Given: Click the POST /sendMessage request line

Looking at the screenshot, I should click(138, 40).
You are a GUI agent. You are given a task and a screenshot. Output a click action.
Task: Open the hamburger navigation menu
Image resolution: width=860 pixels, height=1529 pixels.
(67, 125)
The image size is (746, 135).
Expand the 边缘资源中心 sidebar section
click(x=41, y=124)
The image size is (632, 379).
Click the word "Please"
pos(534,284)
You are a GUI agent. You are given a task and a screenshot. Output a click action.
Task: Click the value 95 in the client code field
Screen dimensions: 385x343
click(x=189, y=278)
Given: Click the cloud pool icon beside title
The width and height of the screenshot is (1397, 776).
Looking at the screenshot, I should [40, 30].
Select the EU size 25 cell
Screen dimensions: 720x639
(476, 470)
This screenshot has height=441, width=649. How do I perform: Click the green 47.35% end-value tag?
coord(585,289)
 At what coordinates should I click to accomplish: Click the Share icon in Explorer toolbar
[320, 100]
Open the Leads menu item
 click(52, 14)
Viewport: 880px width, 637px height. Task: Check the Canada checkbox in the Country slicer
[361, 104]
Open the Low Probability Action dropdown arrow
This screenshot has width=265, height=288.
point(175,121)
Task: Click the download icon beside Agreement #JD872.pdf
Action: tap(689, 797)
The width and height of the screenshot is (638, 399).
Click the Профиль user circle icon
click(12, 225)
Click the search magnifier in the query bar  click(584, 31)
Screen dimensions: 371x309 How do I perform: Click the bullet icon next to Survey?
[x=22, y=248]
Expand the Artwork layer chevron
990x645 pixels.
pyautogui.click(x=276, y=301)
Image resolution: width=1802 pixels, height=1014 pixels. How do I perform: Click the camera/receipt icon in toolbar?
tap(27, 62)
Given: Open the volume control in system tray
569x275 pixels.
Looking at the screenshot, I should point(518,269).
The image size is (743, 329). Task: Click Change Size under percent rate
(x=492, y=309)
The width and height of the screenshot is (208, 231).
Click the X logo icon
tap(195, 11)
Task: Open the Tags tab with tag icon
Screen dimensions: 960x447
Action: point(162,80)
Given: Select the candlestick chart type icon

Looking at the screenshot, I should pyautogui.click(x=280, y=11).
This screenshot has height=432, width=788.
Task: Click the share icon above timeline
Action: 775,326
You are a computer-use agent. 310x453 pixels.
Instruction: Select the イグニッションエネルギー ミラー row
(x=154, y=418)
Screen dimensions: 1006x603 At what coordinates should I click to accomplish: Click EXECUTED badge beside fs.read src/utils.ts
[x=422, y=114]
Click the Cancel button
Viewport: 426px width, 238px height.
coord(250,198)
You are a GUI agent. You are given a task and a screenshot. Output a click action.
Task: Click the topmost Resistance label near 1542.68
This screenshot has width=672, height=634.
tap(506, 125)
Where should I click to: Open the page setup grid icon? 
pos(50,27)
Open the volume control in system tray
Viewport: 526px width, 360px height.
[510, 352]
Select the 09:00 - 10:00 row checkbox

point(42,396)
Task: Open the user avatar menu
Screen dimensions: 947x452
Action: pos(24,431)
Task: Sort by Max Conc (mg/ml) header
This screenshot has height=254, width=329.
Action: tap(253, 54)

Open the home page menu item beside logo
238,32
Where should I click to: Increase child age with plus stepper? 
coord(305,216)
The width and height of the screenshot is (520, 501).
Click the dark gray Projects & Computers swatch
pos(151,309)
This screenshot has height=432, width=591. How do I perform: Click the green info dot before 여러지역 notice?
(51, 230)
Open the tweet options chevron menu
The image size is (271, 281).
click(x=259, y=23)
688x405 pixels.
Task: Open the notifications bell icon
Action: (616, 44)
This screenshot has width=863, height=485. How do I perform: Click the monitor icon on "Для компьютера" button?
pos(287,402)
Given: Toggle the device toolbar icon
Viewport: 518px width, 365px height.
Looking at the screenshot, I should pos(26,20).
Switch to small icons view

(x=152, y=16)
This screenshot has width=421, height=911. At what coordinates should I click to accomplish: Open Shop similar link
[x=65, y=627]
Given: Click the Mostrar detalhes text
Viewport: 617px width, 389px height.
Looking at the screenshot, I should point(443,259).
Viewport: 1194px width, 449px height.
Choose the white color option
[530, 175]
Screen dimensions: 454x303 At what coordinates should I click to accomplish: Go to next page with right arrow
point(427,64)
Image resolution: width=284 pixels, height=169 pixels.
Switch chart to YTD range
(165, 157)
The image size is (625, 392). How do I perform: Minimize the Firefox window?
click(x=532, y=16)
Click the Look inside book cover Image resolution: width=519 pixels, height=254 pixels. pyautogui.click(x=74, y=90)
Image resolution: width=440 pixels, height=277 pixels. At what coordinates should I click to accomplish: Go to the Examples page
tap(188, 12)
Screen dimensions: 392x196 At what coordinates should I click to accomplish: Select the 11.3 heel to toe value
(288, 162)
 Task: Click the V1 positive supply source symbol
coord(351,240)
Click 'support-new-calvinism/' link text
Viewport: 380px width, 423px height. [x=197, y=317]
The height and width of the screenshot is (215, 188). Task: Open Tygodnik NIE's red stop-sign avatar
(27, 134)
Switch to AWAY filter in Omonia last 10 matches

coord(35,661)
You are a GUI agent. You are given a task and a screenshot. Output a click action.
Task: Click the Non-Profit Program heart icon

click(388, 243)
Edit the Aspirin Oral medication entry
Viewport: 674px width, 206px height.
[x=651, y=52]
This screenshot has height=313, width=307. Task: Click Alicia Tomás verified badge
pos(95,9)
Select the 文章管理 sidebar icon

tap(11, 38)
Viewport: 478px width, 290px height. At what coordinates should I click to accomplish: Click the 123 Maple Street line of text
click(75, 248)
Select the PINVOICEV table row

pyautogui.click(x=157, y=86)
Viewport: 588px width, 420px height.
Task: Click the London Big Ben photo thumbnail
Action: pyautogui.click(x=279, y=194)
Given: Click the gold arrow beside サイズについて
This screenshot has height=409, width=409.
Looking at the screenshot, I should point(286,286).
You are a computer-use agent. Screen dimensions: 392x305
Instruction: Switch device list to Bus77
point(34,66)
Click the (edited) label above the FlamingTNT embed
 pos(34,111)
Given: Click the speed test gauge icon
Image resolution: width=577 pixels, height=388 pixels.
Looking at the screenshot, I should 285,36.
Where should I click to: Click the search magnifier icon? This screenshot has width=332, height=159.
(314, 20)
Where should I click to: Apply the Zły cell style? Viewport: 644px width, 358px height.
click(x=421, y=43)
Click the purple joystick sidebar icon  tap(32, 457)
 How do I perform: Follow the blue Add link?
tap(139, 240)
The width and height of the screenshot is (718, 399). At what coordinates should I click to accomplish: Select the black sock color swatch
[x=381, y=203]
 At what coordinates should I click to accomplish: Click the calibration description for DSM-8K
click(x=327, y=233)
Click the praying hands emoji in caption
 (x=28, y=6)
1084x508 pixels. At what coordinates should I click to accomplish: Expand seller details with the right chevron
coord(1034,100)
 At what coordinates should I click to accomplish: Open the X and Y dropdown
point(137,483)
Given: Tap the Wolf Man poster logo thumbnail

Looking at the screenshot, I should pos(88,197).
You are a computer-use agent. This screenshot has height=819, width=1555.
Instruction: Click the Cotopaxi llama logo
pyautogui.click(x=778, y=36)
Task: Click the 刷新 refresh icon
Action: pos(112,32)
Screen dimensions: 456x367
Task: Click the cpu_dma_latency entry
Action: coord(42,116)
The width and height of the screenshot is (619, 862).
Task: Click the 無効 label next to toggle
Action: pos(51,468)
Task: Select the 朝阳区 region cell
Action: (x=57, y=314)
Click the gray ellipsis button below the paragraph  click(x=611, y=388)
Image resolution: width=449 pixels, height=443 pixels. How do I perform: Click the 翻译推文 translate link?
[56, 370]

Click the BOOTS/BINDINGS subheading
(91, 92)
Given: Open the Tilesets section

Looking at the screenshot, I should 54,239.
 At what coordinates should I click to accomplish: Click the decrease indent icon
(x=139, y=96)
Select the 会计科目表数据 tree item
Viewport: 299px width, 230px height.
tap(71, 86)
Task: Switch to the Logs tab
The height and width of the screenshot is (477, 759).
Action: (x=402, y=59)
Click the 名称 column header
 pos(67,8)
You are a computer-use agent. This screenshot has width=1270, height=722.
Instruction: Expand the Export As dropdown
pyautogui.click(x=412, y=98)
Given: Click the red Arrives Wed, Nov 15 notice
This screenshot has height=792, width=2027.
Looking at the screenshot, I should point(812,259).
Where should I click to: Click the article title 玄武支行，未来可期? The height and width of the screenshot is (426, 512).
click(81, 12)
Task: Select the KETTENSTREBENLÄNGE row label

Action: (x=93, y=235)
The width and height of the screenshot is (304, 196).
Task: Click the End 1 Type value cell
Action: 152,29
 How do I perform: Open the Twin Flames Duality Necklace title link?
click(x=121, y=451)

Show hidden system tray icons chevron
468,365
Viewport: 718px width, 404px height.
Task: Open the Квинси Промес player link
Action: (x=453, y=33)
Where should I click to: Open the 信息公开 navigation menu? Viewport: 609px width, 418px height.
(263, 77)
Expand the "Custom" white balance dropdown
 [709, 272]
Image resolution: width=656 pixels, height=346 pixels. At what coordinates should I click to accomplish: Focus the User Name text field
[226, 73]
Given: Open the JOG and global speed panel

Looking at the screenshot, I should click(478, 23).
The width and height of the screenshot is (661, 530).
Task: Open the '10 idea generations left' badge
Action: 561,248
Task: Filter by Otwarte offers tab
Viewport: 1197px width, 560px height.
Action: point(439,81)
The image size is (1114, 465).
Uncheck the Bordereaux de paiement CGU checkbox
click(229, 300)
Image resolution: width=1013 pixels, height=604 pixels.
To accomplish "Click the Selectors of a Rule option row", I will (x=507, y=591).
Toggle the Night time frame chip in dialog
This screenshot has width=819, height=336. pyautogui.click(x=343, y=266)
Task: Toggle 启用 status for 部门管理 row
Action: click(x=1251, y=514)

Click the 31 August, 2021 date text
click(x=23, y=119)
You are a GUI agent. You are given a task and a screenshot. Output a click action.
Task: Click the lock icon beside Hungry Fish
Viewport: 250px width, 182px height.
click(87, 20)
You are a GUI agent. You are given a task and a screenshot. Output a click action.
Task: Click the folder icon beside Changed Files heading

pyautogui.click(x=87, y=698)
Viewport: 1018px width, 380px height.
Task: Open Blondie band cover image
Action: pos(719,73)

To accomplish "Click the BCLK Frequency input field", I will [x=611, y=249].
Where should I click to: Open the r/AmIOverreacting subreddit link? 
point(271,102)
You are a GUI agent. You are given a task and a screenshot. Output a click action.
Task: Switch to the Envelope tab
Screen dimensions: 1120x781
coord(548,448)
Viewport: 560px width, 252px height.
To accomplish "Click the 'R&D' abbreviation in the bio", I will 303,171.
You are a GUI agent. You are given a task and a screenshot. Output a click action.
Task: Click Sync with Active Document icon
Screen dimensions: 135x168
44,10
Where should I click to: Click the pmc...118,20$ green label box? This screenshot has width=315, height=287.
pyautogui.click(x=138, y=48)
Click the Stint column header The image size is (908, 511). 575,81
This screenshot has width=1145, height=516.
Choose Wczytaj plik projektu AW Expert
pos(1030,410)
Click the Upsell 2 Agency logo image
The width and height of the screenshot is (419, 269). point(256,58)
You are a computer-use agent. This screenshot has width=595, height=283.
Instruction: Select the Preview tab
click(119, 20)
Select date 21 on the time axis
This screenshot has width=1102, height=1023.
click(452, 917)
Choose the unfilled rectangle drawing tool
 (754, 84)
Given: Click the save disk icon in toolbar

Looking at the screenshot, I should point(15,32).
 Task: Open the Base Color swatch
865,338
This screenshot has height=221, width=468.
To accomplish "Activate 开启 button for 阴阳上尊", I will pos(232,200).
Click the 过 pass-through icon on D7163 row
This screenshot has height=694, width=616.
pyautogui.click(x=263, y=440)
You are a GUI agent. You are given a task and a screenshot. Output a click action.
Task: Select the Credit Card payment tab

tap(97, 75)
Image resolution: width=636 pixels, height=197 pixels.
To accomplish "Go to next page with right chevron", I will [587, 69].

__________

# Work instruction
Find "Task: Open the Base Color swatch" in the material above; set down exactly the line holding it and every line after it, through the last, and no others.

# Result
 Task: Open the Base Color swatch
865,338
This screenshot has height=221, width=468.
To accomplish "Activate 开启 button for 阴阳上尊", I will pos(232,200).
Click the 过 pass-through icon on D7163 row
This screenshot has height=694, width=616.
pyautogui.click(x=263, y=440)
You are a GUI agent. You are given a task and a screenshot. Output a click action.
Task: Select the Credit Card payment tab

tap(97, 75)
Image resolution: width=636 pixels, height=197 pixels.
To accomplish "Go to next page with right chevron", I will [587, 69].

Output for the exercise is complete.